2011-09-20 15:00:00
Yine sessiz sedasız izledik bu olanı biteni. Ankara Büyük Şehir Belediye Başkanı Melih Gökçek, uzun ve tartışmalı bir süreçten sonra dünyaca ünlü kedimizin gözlerini belediyesine logo yaptı. Logo, sözde Ankara Kedisini temsil ediyormuş. Oysa logonun uzaktan yakından Ankara kedisiyle ilgisi yok. Düpedüz tekgöz dediğimiz Van Kedisinin kehribar sarısı ile boncuk mavi gözlerini alıp Ankara kedisinin gözleri diye kentin simgesi haline getirdiler.
Ne yazık ki elimizdeki hiç bir şeyin kıymetini bilmediğimiz gibi dünyalar güzeli Van Kedimizin, renkli bakan gözlerini de böylece kaptırmış olduk. İşin garibi Van’daki sivil toplum kuruluşlarından hiçbir tepki yok. Hatta daha da acısı çoğu vatandaşın haberi bile yok. Bu oldubittiye sesiz kalmamalıyız. Asırlardır Van’a ait olan bu gözleri herkes Van kedisi olarak biliyordu. Hiç kimse söylenmesin, tek derdimiz bu mu diye. Evet tek derdimiz bu olmalı. Dönüp geriye bakalım. Van kültüründen ne kaldı geriye. Kaç kişi evinin önünü süpürüyor, kaç kişi semaver çayı demliyor balkonunda, kaç kişi selam veriyor, bayramlaşıyor komşusuyla. Böyle giderse Van Kedisini, semaveri, Van Balığını anca kavşaklarda beton, soğuk büstleriyle göreceğiz.

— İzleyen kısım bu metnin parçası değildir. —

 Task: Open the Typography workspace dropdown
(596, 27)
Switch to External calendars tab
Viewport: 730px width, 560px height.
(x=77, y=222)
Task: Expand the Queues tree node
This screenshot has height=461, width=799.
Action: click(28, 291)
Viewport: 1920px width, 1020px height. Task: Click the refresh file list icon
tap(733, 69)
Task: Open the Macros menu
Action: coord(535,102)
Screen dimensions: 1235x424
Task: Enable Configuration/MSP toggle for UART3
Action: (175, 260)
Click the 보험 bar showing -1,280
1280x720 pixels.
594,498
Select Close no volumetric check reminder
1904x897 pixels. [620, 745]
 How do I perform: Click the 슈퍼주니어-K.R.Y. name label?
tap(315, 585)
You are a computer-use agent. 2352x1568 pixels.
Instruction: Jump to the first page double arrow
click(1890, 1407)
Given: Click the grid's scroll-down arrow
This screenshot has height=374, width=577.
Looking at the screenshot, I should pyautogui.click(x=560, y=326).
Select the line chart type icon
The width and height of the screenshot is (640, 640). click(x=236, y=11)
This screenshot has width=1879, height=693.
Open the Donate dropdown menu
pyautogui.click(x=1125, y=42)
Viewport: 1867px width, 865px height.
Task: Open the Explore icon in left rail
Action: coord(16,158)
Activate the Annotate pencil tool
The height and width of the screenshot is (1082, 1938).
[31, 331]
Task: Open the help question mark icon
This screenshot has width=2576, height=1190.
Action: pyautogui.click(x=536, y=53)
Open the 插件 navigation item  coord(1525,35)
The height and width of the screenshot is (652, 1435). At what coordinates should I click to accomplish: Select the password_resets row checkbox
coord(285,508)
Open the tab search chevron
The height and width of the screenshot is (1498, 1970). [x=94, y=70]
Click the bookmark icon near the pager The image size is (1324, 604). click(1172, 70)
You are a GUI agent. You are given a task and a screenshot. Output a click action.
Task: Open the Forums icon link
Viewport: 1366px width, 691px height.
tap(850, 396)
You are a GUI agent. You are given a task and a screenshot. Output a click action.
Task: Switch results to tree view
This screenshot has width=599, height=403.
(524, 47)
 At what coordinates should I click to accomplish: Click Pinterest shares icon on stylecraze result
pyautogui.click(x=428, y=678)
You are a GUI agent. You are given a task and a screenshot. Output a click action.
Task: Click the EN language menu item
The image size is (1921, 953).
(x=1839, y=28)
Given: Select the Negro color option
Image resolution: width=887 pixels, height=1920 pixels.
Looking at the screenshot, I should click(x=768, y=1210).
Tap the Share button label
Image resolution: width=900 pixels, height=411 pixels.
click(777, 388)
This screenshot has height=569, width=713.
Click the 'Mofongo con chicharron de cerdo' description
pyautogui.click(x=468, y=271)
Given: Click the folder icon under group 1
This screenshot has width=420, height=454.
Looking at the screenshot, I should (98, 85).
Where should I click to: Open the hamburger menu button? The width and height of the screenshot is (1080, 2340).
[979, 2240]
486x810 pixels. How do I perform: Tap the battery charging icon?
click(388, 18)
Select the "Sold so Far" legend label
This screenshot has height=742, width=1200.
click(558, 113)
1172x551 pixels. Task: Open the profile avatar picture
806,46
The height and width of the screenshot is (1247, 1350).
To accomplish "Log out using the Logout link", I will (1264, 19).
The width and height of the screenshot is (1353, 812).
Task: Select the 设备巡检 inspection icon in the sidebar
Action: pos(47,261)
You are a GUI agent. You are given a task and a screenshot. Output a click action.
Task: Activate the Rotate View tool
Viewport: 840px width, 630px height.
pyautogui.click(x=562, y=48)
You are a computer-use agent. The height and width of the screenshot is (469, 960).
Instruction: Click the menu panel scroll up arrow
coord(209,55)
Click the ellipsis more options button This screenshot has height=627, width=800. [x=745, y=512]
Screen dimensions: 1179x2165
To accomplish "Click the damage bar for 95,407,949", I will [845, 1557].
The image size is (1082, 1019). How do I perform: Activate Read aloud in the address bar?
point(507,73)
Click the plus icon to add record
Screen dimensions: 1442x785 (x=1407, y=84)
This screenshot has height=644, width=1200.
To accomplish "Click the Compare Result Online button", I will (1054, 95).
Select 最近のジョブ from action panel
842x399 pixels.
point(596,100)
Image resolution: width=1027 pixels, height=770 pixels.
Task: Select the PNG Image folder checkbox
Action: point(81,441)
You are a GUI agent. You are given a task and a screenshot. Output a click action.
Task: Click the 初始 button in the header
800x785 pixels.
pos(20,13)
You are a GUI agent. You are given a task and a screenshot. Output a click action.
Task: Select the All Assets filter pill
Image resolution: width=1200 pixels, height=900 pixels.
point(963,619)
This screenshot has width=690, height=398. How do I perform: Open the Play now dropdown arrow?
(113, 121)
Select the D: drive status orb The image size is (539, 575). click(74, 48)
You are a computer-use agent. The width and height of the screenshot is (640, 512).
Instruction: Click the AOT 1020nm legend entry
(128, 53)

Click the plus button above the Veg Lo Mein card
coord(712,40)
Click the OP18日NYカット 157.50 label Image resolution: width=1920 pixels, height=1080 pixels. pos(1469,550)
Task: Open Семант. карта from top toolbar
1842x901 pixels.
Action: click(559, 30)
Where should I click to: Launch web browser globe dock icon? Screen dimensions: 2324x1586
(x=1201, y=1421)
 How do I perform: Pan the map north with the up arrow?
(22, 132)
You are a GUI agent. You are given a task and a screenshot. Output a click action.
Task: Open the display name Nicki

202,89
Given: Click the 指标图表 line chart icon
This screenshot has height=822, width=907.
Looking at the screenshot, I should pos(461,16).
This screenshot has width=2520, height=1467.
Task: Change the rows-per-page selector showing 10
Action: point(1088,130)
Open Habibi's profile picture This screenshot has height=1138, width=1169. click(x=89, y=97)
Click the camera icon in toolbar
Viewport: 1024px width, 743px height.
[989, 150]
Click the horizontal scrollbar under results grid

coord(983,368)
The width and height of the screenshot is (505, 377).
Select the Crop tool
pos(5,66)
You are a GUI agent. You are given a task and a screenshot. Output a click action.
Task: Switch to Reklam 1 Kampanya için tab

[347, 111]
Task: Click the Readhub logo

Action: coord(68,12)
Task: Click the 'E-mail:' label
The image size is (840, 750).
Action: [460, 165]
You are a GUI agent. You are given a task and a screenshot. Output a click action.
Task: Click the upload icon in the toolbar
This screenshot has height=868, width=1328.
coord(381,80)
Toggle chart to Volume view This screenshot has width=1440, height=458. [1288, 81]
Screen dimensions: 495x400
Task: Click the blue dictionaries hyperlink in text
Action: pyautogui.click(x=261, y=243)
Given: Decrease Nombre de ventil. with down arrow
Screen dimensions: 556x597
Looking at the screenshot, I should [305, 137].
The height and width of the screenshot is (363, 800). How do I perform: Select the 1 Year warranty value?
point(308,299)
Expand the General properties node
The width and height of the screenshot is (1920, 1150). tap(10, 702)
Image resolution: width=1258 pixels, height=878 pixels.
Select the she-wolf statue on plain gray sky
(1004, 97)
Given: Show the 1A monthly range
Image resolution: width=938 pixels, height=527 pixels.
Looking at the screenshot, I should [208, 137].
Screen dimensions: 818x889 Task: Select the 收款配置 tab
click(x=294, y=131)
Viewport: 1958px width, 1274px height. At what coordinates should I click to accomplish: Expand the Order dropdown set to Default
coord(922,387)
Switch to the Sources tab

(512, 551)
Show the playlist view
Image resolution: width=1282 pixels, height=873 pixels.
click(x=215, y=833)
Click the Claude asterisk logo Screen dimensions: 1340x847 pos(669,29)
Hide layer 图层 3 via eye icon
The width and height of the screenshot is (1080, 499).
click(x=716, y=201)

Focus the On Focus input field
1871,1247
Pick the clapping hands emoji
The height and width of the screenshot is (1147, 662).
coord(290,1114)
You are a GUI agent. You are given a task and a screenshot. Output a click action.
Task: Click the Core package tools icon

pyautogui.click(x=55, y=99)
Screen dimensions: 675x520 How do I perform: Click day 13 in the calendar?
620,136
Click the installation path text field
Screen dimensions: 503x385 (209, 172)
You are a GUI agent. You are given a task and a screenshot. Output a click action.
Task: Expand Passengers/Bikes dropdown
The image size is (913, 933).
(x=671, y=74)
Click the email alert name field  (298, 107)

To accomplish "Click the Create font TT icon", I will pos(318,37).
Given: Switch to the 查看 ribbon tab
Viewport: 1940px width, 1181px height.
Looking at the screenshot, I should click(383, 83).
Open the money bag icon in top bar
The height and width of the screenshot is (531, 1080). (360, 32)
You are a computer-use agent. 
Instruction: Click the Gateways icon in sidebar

Bence, bu logo artık Van Kedisinin Van’a ait olduğu tezini hepten bitiriyor. Siz kedinizi tarif ederken bir gözü mavi bir gözü sarı tüyleri bembeyaz diyorsunuz değil mi? Eh artık canlı bir rakibi var kedinizin. Adında başkentin adını taşıyor. Ankara Kedisi, böylece bir sıfır öne geçiyor. Ayrıca bu logo tüm Avrupa ülkelerinde ve hatta dünyada her türlü resmi yazışmada kendini gösterecek. Siz istediğiniz kadar söyleyin ‘‘bu Van Kedisidir’’ diye. Adamlar size mi yoksa koskoca başkentin yazılarındaki logoya mı inanacaklar? Turizm fuarlarında Van stantlarının vazgeçilmez tanıtım aracı olan Van Kedisi, ne yazık ki meşruiyetini masada kaybetmiştir. Artık herkes onu daha fazla görecek ama Ankara Kedisi olarak tanıyacaktır.
Zaten FİBA basketbol şampiyonasında çok yaratıcı bir zekayla! yarı tilki yarı kediye benzer garip bir yaratığa dönüştürülen kedimiz, rezilliğin son perdesinde artık Ankaralı olma yolunda hızla ilerliyor. Van’ın bu gibi konularda en hassas savunucusu olan eski Vatso Başkanı Sayın Zahir Kandaşoğlu logo tartışmalarının ilk başladığı zamanlarda konuyu gündeme taşımıştı. Hatta Van Kedisi ve Ankara Kedisinin farklı özelliklerini ortaya çıkarmış, bir basın bildirisi bile düzenlemişti. Sanırım yeterli desteği göremediğinden daha fazla sürdürememişti. Ankara Kedisinin gözleri geniş ve badem şekillidir. Göz renkleri bakır, mavi, altın, yeşil ve ela olabilir. Ankara Kedisinde, hiçbir şekilde farklı iki göz rengine rastlayamazsınız. Uzun tüylüdür ve sivri uçlu, dik kulakları vardır. Van kedisine göre daha iri burunludur. Yani Van Kedisi’nden zıt özelliklerle tamamen ayrılırlar. Kehribar sarısı ve mavi göz renkleri Van Kedisinin karakteristik bir özelliğidir. Yüzyıllar boyunca melezlemeye uğramadan bu özelliklerini koruya gelmiş, adeta mucizevî bir canlıdır.
Umarım Valilik veya İl Kültür Turizm Müdürlüğü bu duruma sessiz kalmazlar. Van kedisinin genetik özelliklerine ait tescilli çeşit özellik belgesi veya patenti ile derhal konuya müdahale edilmelidir. Yoksa Valilik katıldığı tanıtım fuarlarında sergileyecek bir Van kedisi bulamayacak ya da meşruiyetini yitirmiş bir sembolü artık kullanamayacak hale gelecektir. Yakında Van Gölünü de elimizden almaya kalkarlarsa hiç şaşırmam. Ne duruyorsunuz bir protesto mesajı da siz çekin, yüzünüze gülen logonun bulunduğu www.ankarabel.gov.tr adresine!